- [What is expected]
Within the material, how many of the lines include the word "computer"? State only that number.

# # #

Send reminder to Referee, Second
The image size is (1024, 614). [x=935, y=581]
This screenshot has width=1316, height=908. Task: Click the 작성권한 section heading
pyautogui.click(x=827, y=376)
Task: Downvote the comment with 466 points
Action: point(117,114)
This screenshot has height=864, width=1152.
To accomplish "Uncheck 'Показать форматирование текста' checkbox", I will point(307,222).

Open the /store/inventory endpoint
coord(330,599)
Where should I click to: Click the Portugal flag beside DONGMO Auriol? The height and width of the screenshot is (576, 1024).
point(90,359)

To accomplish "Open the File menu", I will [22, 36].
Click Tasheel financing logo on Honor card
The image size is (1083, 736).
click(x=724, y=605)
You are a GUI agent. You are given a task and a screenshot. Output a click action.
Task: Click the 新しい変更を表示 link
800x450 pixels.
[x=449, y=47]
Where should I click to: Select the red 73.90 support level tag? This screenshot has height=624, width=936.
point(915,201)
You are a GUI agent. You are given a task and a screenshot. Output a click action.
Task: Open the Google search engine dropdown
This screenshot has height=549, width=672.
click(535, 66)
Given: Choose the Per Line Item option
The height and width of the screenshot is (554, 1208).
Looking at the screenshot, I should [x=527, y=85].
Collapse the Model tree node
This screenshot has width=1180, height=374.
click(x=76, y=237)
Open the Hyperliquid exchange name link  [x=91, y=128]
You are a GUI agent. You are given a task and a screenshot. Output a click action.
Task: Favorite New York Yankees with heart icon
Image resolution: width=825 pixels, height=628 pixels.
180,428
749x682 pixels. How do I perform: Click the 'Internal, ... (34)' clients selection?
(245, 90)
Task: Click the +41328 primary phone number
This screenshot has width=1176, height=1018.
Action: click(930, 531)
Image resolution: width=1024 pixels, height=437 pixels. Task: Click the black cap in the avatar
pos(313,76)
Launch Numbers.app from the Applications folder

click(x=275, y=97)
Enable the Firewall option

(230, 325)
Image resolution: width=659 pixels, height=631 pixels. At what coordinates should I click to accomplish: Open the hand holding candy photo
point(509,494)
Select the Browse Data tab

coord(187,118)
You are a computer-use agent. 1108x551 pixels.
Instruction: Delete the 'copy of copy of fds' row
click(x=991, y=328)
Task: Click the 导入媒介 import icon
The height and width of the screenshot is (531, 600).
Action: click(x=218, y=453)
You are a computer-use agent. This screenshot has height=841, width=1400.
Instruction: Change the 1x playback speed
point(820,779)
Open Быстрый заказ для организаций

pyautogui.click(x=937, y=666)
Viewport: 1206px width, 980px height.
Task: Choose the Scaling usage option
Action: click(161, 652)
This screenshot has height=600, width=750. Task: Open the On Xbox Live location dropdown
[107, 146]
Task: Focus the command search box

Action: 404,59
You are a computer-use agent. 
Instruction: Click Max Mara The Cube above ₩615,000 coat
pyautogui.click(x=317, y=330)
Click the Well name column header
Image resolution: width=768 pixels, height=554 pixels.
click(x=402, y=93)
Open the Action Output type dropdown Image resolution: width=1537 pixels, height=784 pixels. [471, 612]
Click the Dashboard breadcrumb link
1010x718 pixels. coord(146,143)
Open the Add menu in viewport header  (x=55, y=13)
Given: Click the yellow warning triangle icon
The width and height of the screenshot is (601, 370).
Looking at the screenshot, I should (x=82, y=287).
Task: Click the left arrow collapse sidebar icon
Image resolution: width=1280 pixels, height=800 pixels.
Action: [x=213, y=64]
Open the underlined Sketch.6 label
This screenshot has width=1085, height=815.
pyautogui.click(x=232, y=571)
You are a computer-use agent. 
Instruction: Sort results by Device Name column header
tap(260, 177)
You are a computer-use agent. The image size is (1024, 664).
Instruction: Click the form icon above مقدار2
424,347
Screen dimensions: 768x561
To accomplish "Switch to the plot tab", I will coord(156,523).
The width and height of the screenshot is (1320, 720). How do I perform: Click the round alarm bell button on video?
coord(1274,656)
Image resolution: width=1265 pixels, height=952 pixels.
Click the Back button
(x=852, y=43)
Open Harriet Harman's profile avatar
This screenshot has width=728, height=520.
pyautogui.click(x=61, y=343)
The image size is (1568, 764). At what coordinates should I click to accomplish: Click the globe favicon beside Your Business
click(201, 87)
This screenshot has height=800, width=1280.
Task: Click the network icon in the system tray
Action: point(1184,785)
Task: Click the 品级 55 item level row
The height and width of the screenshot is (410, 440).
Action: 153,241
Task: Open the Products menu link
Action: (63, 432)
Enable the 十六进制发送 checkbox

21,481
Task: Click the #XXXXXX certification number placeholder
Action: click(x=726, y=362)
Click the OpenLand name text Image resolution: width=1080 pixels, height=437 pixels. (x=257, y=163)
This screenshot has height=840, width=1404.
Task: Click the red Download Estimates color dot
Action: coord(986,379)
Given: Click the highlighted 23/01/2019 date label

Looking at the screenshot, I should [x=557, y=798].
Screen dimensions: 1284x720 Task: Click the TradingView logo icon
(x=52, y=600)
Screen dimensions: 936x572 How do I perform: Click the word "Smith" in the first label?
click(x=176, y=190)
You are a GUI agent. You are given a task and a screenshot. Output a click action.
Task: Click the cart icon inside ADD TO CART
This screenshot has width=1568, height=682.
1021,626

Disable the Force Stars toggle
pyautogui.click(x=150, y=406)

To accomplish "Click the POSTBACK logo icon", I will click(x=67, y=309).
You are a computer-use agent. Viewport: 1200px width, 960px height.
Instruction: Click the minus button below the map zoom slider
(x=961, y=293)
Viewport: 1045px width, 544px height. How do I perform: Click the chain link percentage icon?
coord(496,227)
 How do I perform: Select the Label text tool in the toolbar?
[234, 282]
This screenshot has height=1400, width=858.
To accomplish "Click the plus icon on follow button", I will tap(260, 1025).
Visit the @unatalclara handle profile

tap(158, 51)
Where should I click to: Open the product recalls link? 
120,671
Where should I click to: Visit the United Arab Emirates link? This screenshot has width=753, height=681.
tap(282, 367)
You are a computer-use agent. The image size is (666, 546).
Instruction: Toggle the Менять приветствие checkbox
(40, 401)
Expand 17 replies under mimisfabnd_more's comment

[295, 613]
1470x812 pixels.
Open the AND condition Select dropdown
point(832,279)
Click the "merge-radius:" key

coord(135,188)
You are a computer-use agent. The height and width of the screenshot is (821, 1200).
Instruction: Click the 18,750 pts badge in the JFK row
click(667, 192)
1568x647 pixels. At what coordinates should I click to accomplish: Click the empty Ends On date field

# # #

- [Solution to the problem]
8